Computer model forecast of temperatures at 850 mb (about 1.5 km altitude) on Sunday. Note the strong north-south contrast in temperature across Canada as Autumn air begins building across the arctic while surging heat returns to the southern Prairies. Courtesy College of Dupage Weather Lab.

Computer model forecast of temperatures at 850 mb (about 1.5 km altitude) on Sunday. Note the strong north-south contrast in temperature across Canada as Autumn air begins building across the arctic while surging heat returns to the southern Prairies. Courtesy College of Dupage Weather Lab.

Looking beyond into the last week of August and the Labour Day long weekend, this general weather pattern looks to hold sway meaning that much of southern Canada should experience at or above normal temperatures. As we get closer to the long weekend, we’ll have a better idea on the timing of individual low pressure systems which can muck-up this general trend, but at this point the trend is in favour of warmth.

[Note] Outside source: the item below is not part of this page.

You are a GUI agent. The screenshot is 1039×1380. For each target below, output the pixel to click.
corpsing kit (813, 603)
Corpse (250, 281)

8-14 day temperature outlook. Orange shading indicates greater than 50% chance of above normal temperatures. Courtesy Environment Canada.

8-14 day temperature outlook. Orange shading indicates greater than 50% chance of above normal temperatures. Courtesy Environment Canada.

Storms to watch

With this late summer heat comes the threat of severe thunderstorms.  Over the next few days, the focus will be on a cold front moving across Ontario from north to south, bringing with it the chance of locally powerful storms, particularly Wednesday from Cochrane to Moosonee.  The Prairies, which have been relatively quiet as of late for big storms, should see some more action by this weekend as heat builds in from the U.S.

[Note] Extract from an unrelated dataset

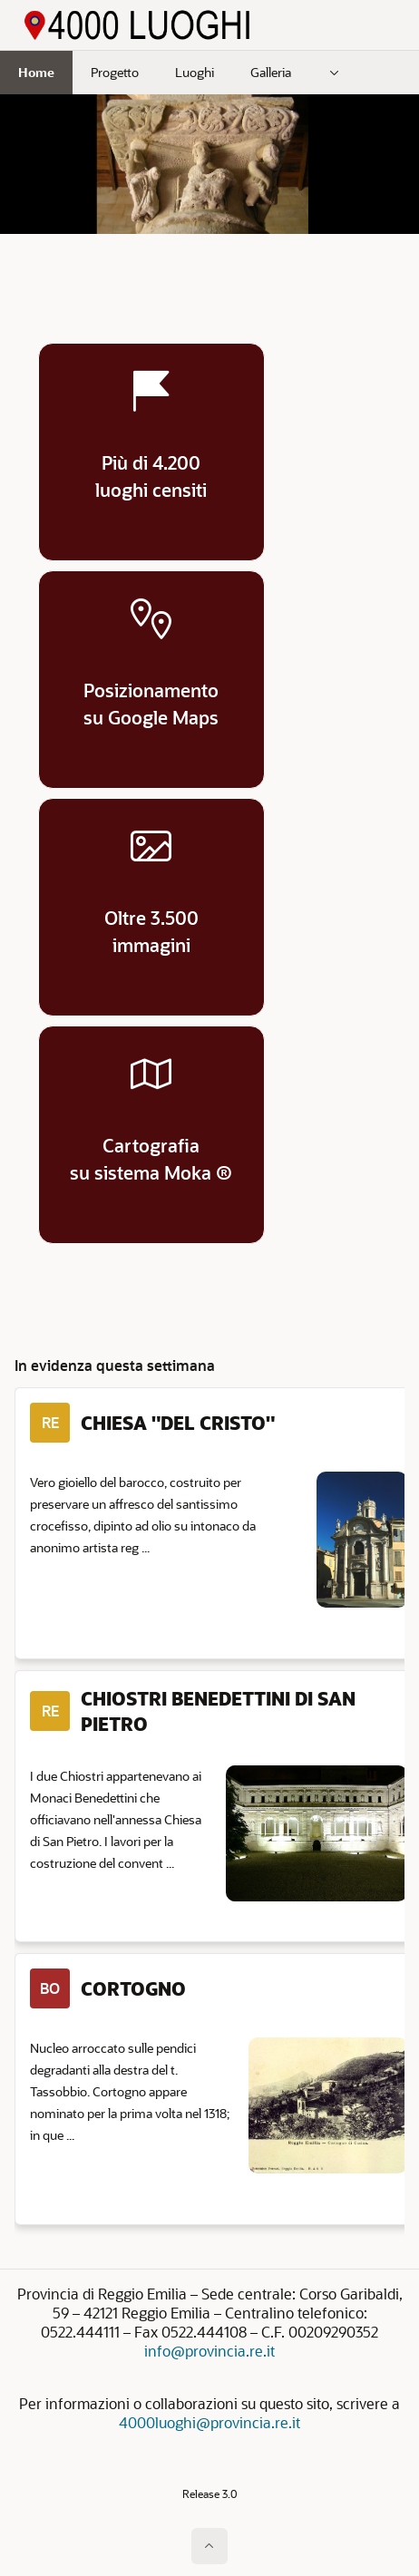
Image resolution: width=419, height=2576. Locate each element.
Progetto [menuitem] (115, 72)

The Atlantic hurricane season has been a quiet one so far. Although there have been five named storms, generally dry air across the tropical Atlantic coupled with unfavourable jet stream winds are making for a quiet August. However, hurricane activity often occurs in bunches, and it wouldn’t be surprising to see a surge in activity during the climatological peak of the season as we move into September. The current weather pattern is a very protective one for Atlantic Canada. Any storms that would develop in the next two weeks would tend to get steered out to sea – but we’ll be keeping an eye on changes to this jet stream pattern in September for any tropical trouble which could approach.